Please, without any pictures, transcribe the lines from the one holding "Where should I" to the end of the listing, both ends included.
⁂
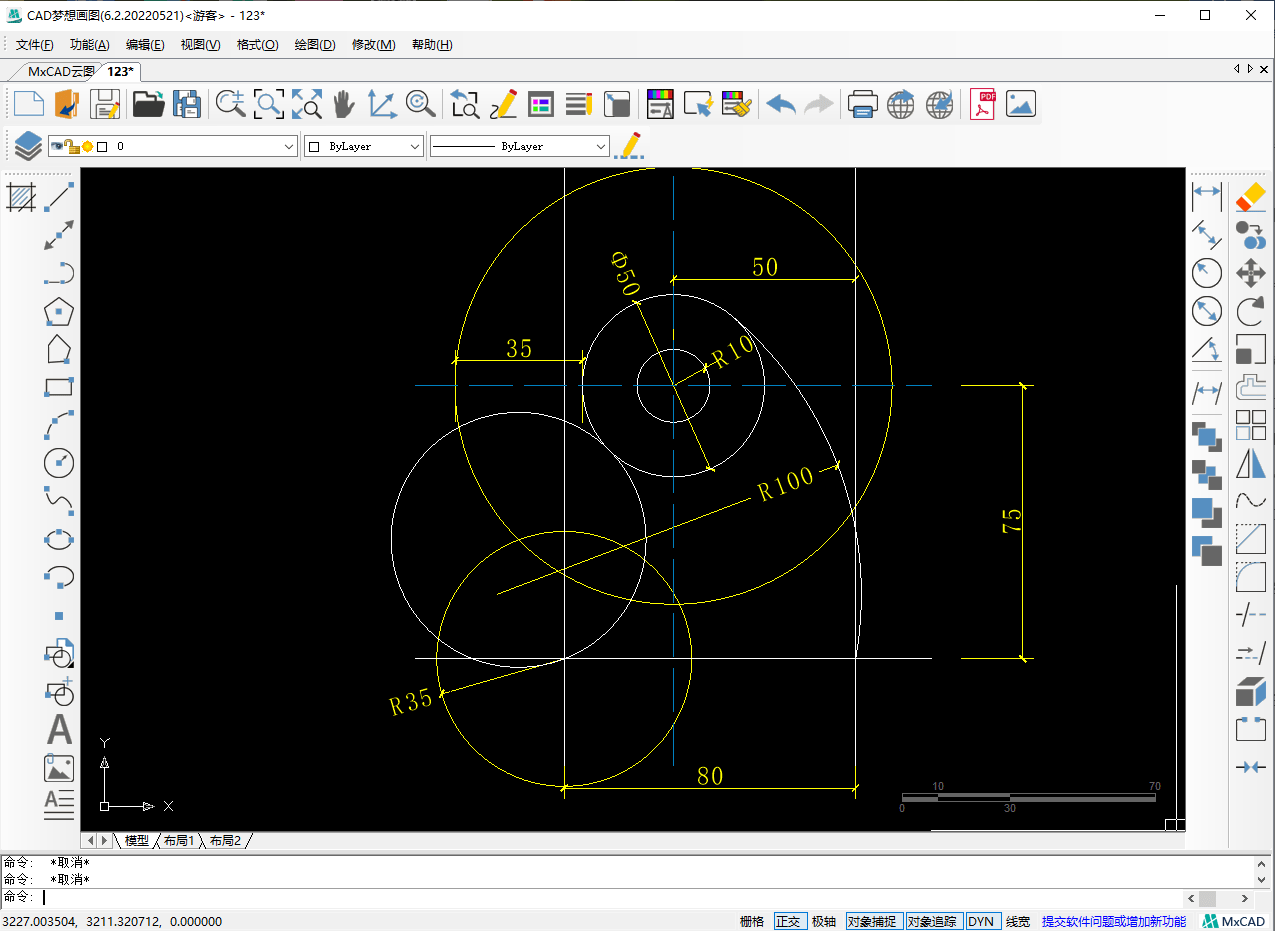Open the Layer manager stack icon
This screenshot has height=931, width=1275.
[27, 146]
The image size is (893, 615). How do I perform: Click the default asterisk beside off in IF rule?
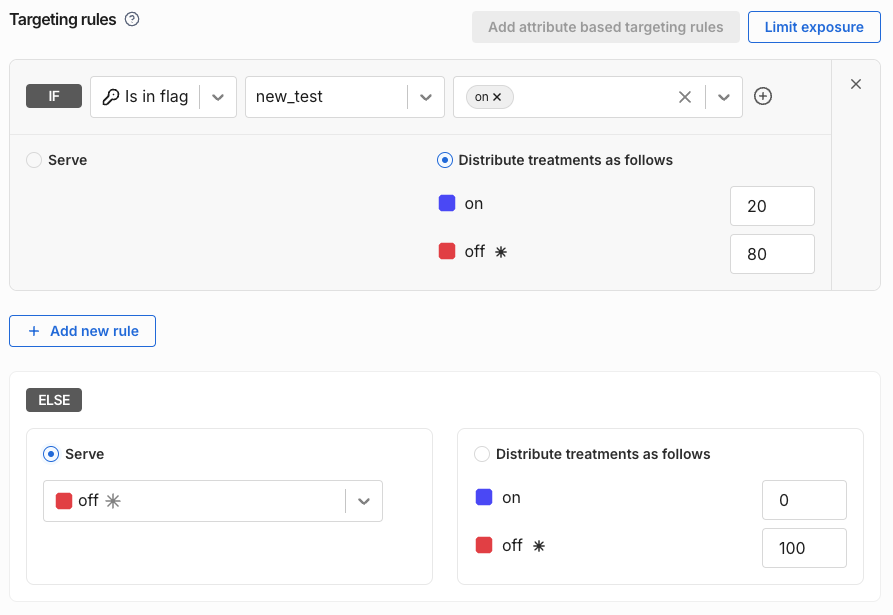[x=501, y=252]
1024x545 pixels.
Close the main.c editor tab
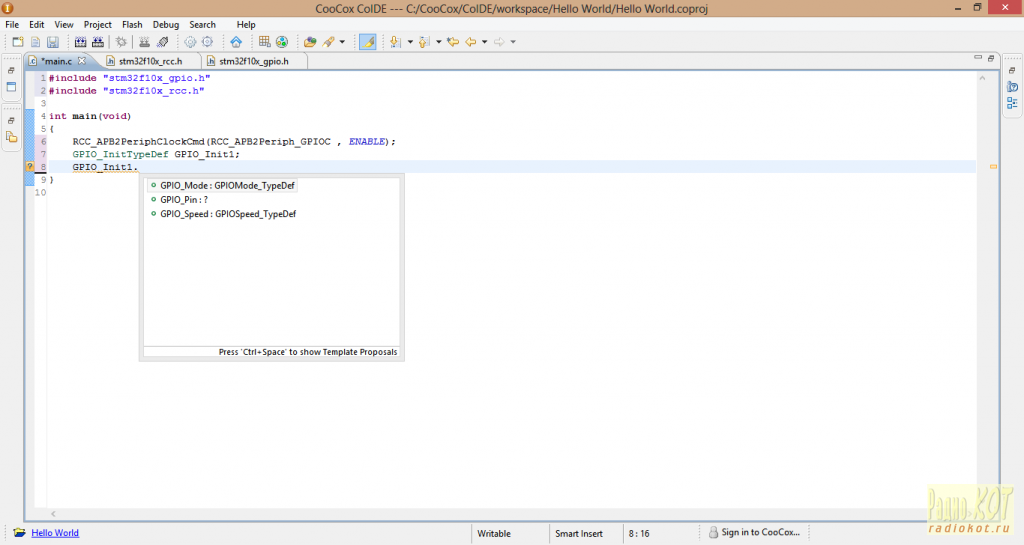(82, 61)
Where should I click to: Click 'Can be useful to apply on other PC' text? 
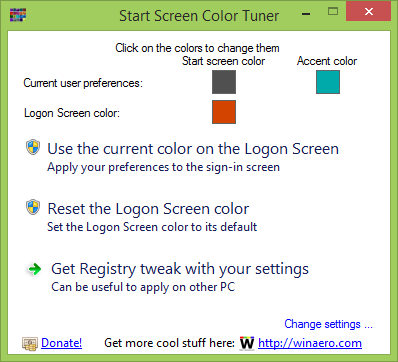pyautogui.click(x=143, y=287)
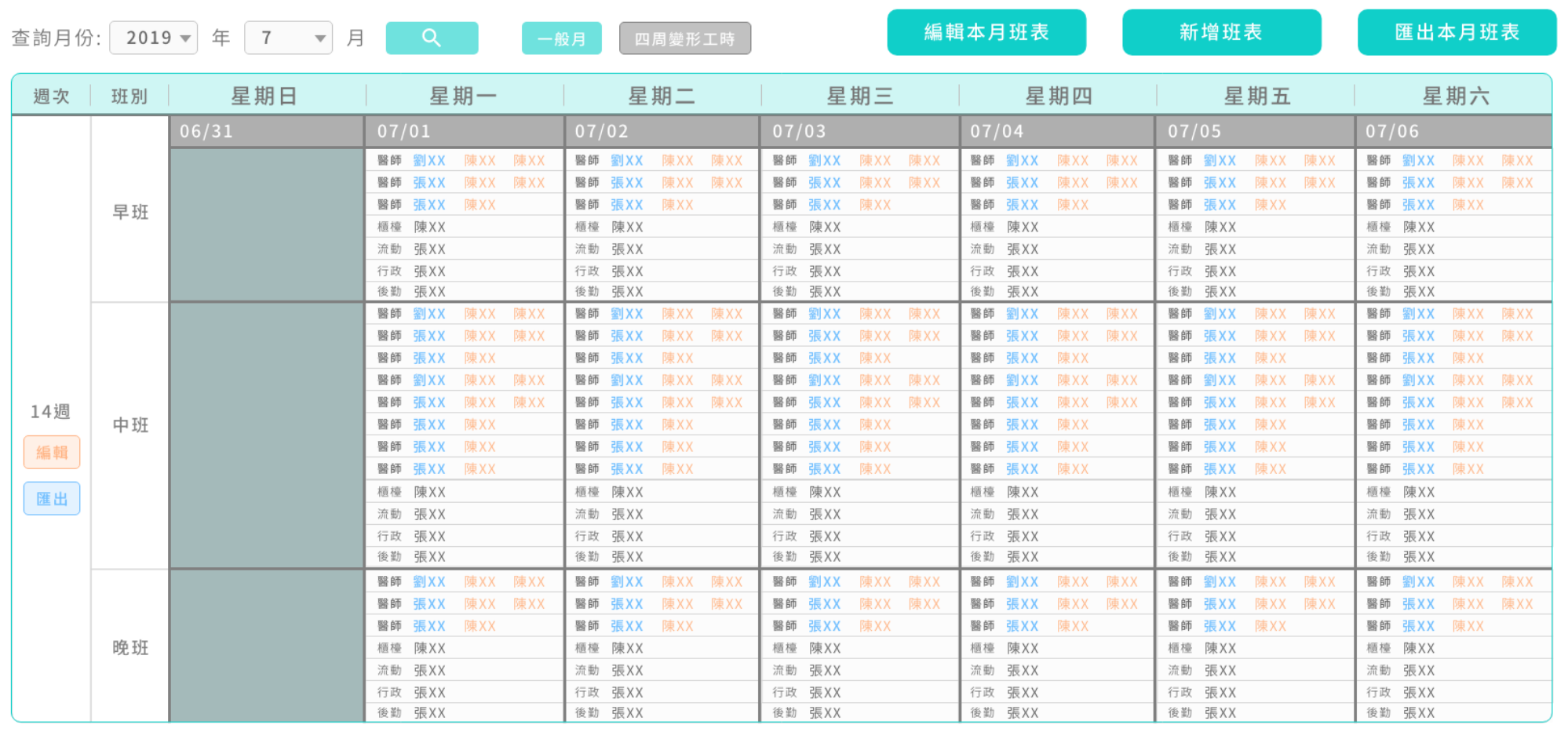The height and width of the screenshot is (732, 1568).
Task: Select the 一般月 mode toggle
Action: pyautogui.click(x=561, y=38)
⁂
### Result
Where should I click to: Click 'Can be useful to apply on other PC' text? 
pyautogui.click(x=143, y=287)
The height and width of the screenshot is (732, 1568).
Task: Select the 一般月 mode toggle
Action: pyautogui.click(x=561, y=38)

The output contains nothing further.